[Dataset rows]
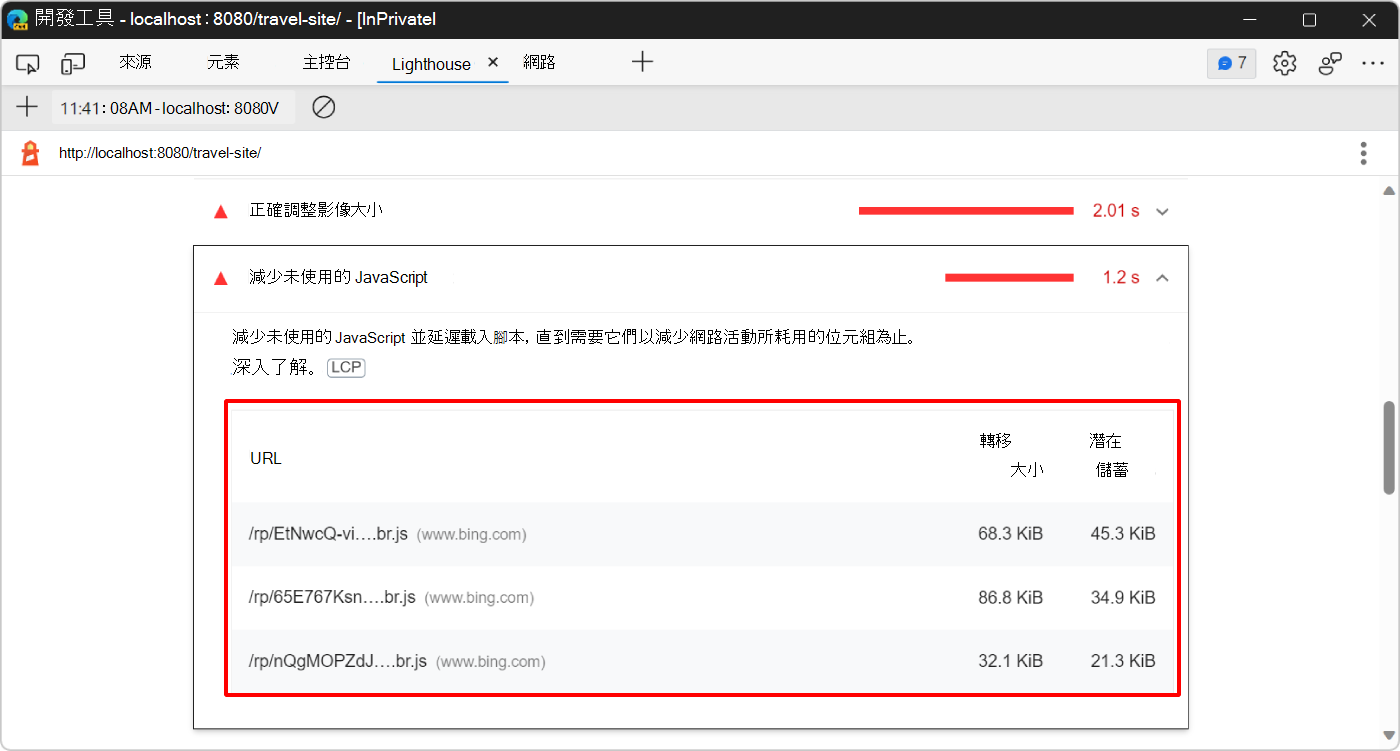Screen dimensions: 1400x751
Task: Open the LCP learn-more link
Action: [345, 367]
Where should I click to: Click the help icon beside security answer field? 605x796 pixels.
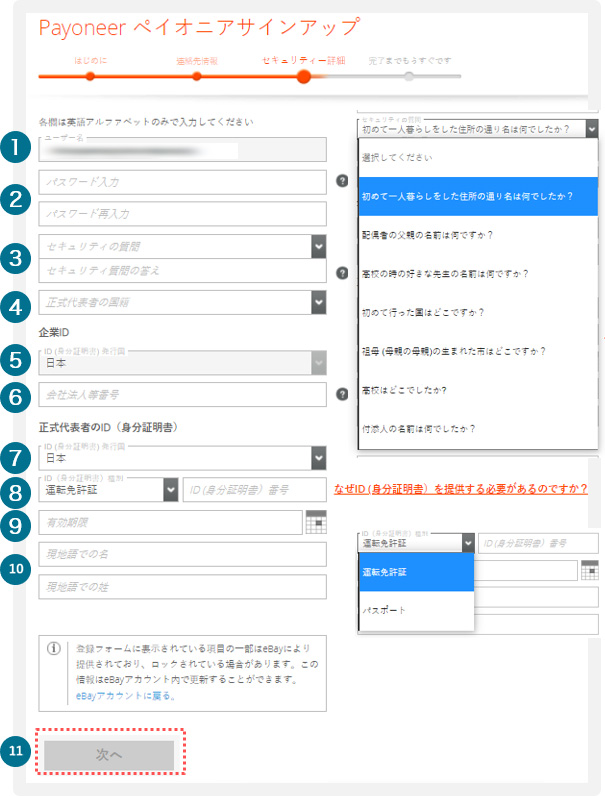pyautogui.click(x=342, y=270)
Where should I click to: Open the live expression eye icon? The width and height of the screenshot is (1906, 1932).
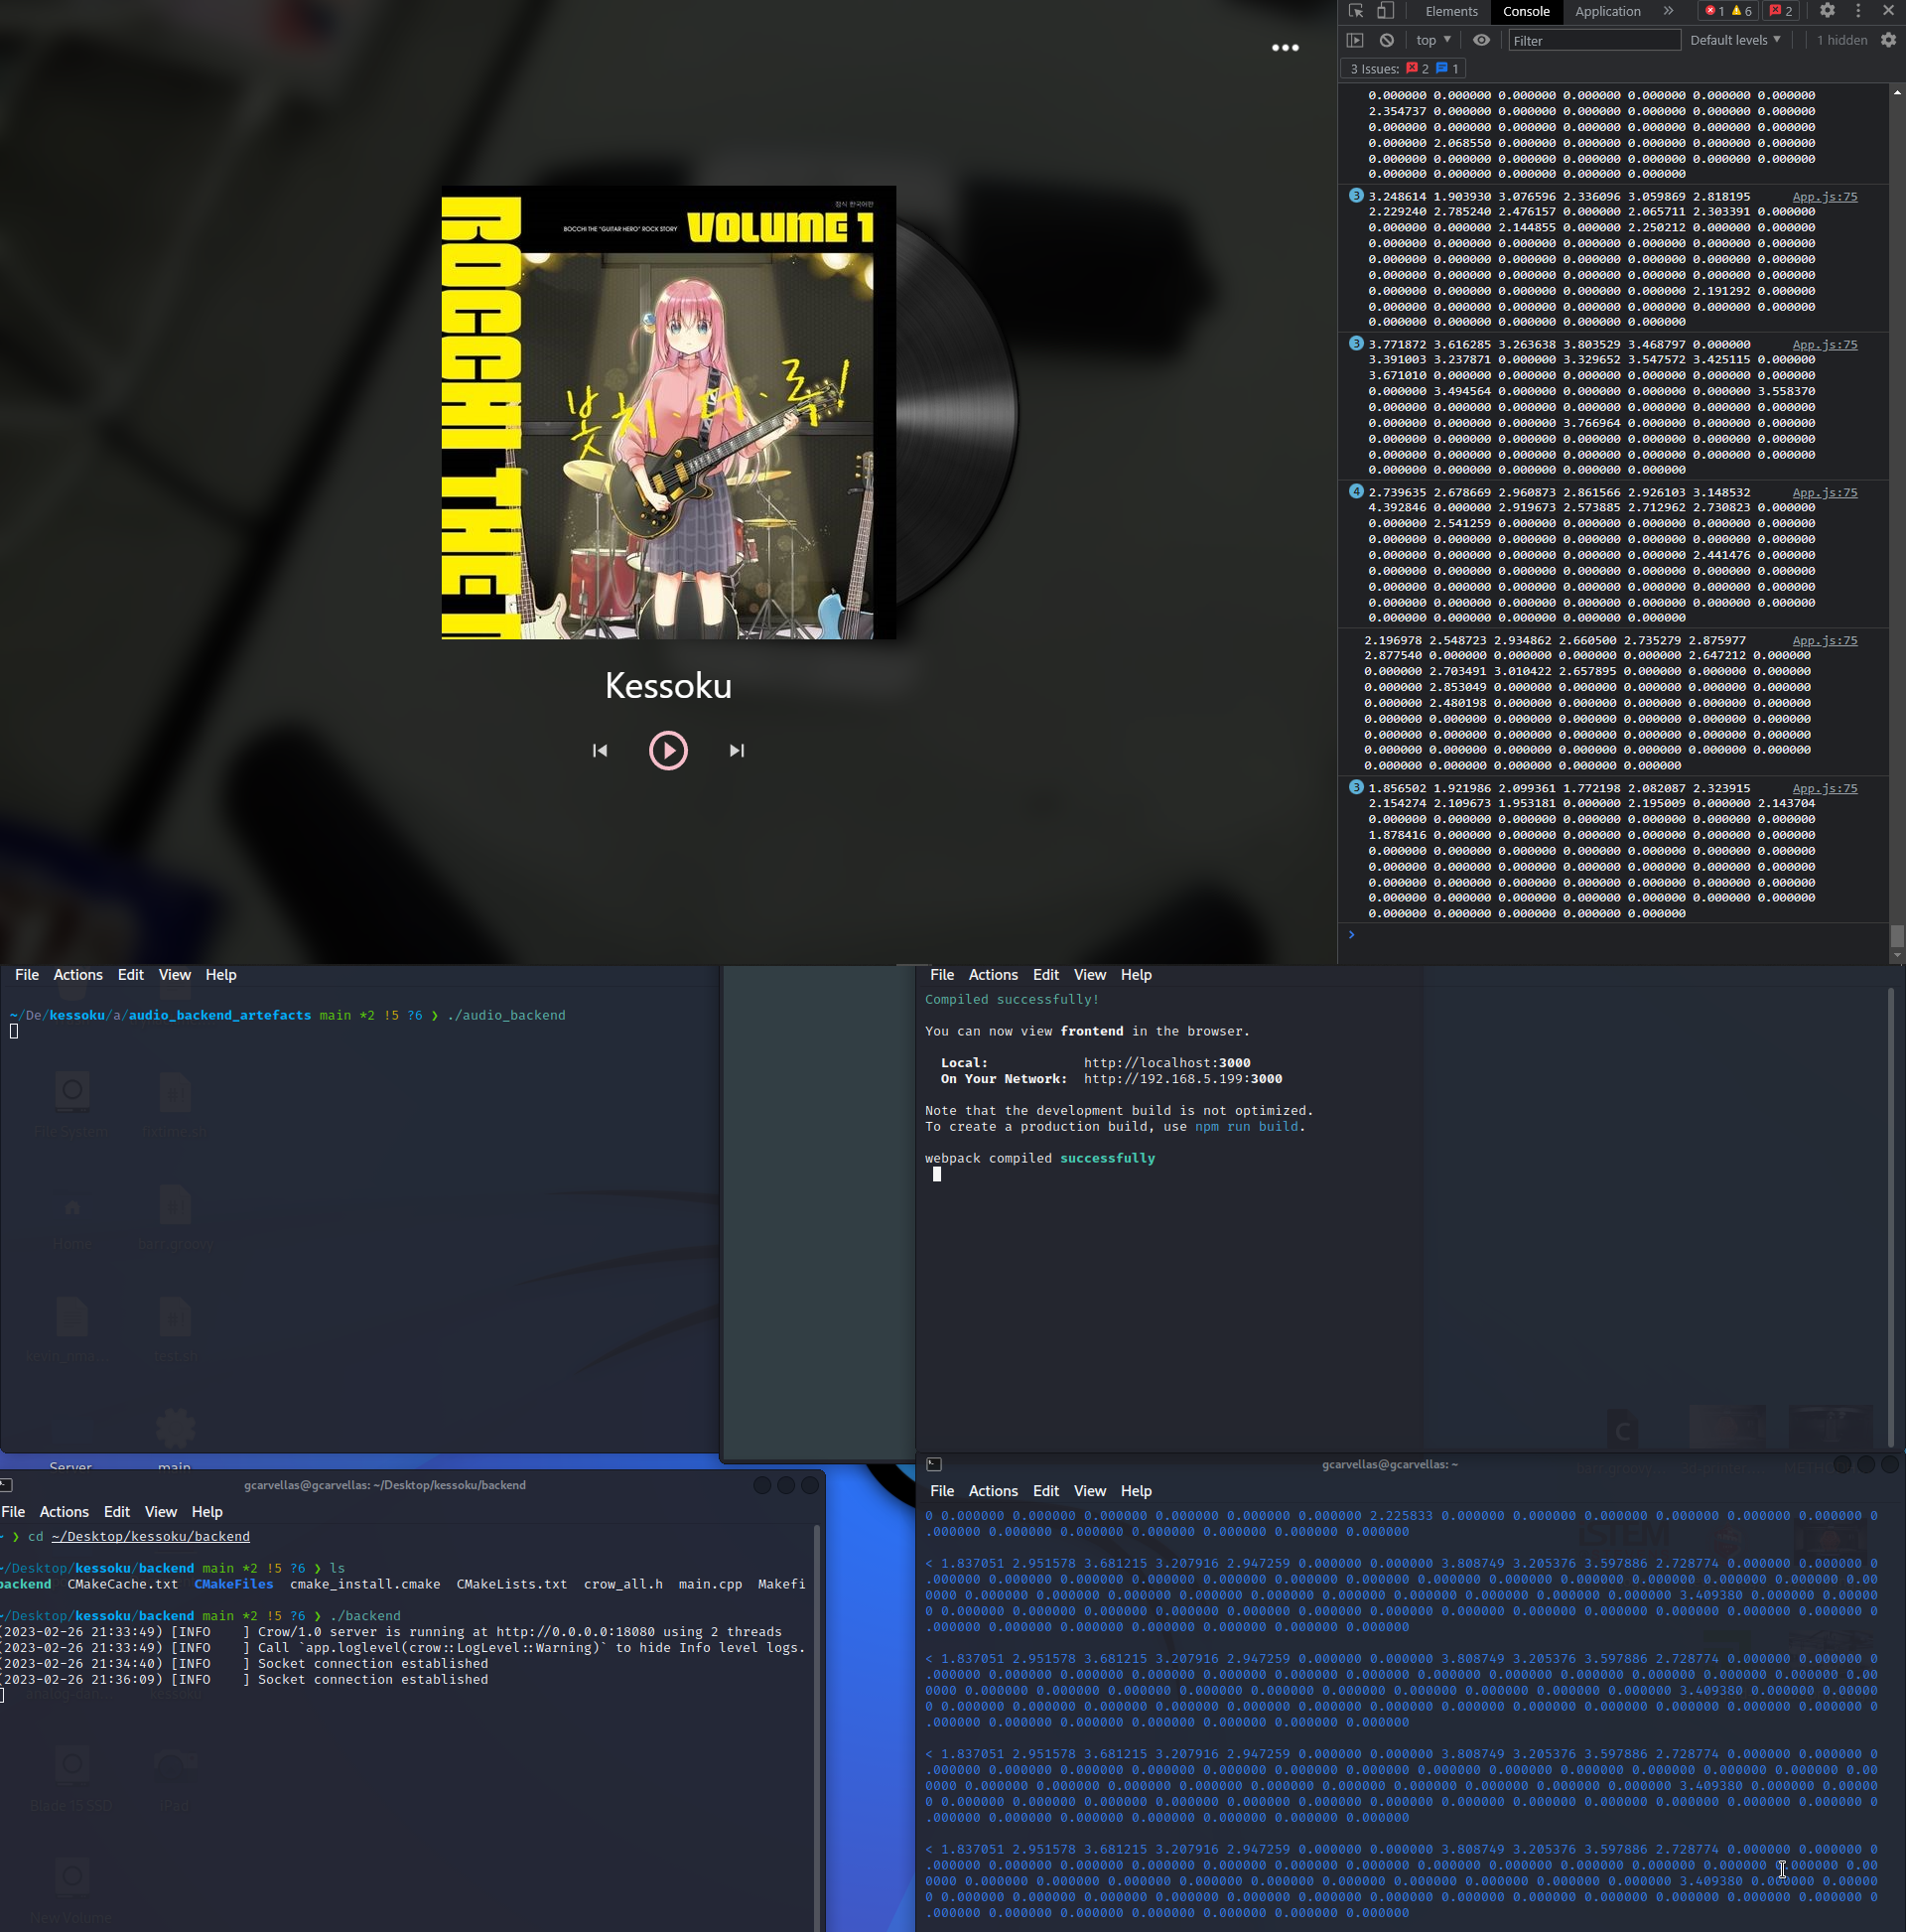(x=1481, y=40)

STATED TASK: Rewrite the lines of the material with each "icon" changed to "button" and everything else left as it is. Omit the pictures.

CORRECT OUTPUT:
Screen dimensions: 1400x751
Task: Open the LCP learn-more link
Action: [345, 367]
Where should I click to: Click the help button beside security answer field? 605x796 pixels.
pyautogui.click(x=342, y=270)
Where should I click to: Open the live expression eye button? The width and height of the screenshot is (1906, 1932).
(x=1481, y=40)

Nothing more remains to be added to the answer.